• ASSIGNED TASK
Please tally how many lines in the entries below include the word "chevron", giving only the number.

Entries taken from a collection
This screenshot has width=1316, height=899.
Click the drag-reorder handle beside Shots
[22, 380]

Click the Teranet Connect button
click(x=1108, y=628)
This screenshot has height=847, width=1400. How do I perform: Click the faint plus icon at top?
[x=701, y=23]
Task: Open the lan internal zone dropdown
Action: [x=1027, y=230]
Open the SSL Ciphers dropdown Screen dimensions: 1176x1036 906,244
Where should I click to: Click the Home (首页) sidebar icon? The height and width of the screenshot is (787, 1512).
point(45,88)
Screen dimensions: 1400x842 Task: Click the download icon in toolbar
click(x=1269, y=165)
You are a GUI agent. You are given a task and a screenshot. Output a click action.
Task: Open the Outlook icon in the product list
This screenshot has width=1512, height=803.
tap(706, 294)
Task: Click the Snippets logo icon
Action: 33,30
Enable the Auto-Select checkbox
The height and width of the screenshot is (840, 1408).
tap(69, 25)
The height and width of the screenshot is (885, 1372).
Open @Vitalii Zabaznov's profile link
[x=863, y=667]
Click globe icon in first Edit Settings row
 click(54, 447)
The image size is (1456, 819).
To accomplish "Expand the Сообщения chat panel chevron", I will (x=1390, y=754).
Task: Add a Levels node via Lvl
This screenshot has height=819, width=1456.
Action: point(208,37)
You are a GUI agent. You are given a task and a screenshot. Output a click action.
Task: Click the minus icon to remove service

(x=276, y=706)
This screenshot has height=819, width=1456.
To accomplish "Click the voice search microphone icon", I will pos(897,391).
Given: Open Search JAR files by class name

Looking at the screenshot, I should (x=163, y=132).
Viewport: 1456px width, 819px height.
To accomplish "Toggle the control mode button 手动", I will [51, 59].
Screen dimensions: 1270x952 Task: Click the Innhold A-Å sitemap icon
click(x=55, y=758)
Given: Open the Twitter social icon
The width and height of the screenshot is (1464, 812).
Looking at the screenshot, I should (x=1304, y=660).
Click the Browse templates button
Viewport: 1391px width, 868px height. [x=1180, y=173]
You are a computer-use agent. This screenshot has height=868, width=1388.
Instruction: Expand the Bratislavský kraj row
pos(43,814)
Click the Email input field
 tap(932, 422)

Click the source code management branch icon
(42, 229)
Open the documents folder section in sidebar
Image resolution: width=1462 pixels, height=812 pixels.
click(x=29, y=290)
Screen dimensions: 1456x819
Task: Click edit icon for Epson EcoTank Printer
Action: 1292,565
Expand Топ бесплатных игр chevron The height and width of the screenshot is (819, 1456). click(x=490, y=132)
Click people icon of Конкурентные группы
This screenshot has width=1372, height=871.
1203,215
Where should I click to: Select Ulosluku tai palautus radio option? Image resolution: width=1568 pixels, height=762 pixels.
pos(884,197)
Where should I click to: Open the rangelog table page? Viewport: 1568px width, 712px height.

• RESULT FOR THIS TASK
2